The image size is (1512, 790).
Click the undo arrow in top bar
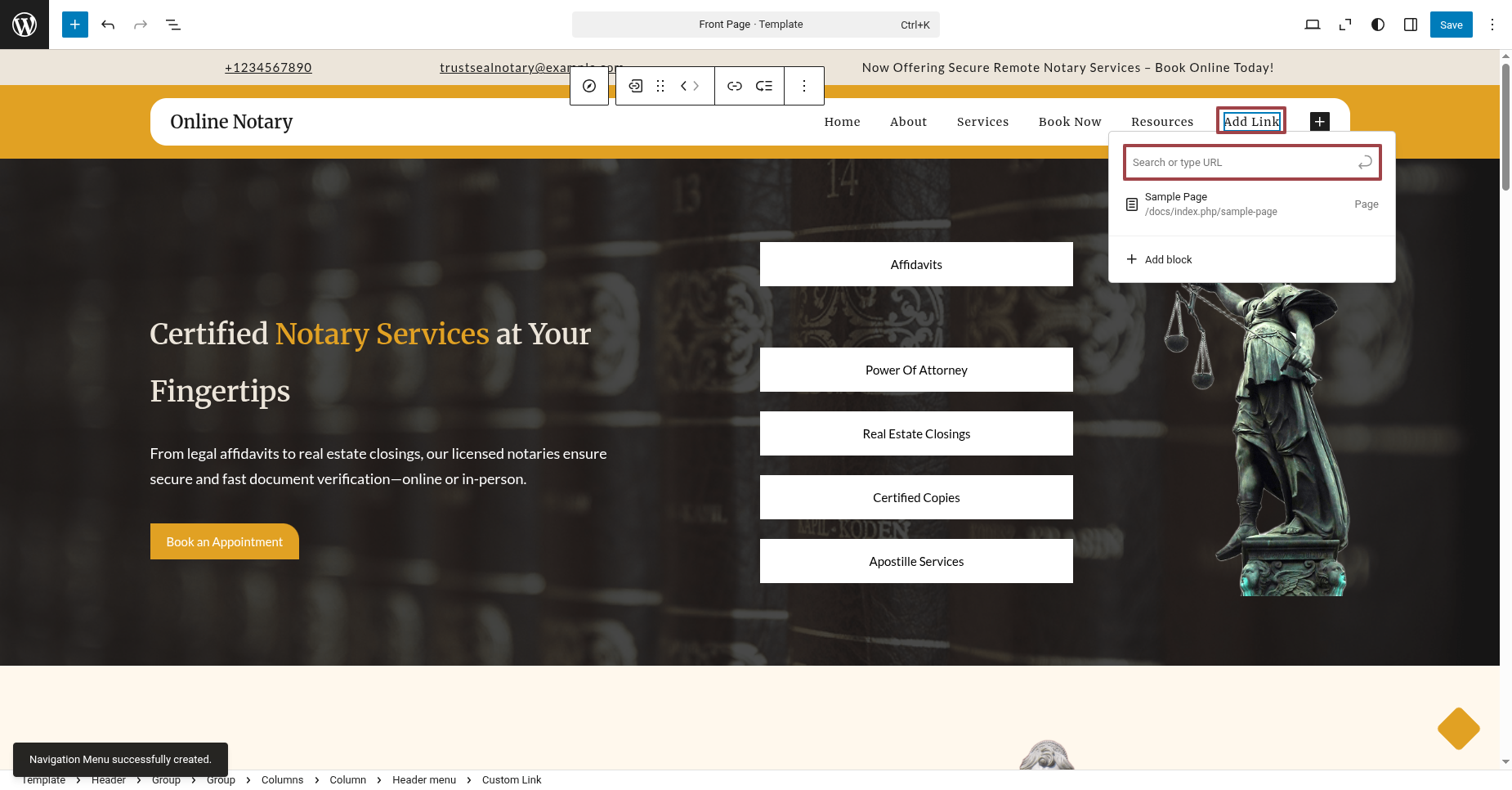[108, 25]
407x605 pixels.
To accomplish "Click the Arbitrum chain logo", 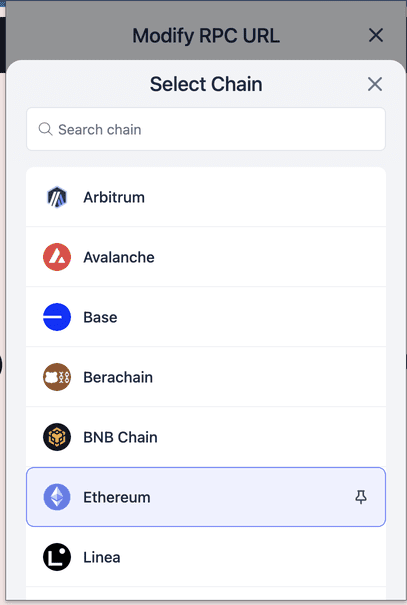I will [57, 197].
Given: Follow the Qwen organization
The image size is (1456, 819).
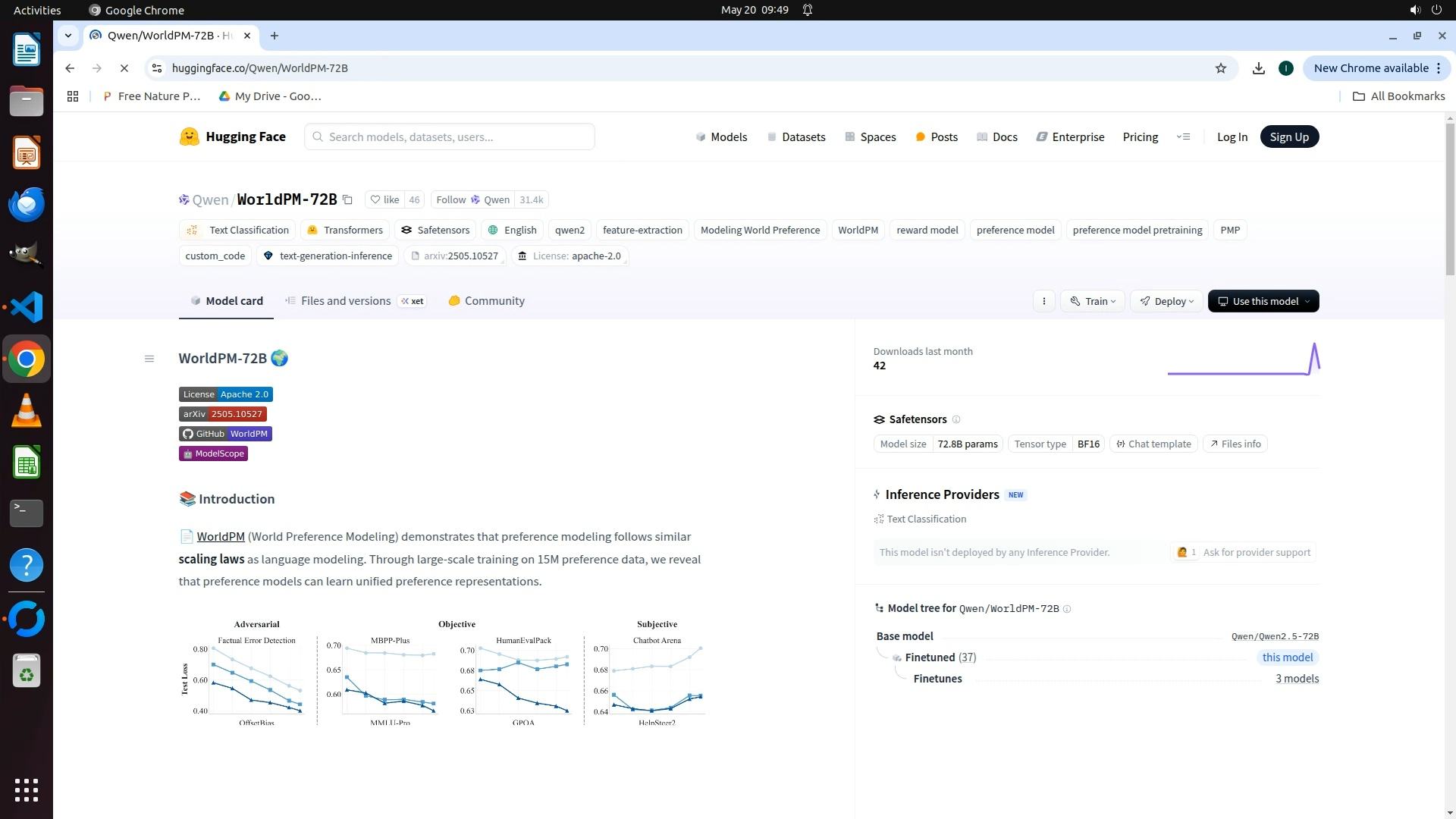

_Request_.
Rewrite the records from the line with "Given: Follow the Qwen organization" through the end, changing "organization" to "account" and keeping everything else the same. Leave out the pictures.

_Exercise response_.
Given: Follow the Qwen account
The image size is (1456, 819).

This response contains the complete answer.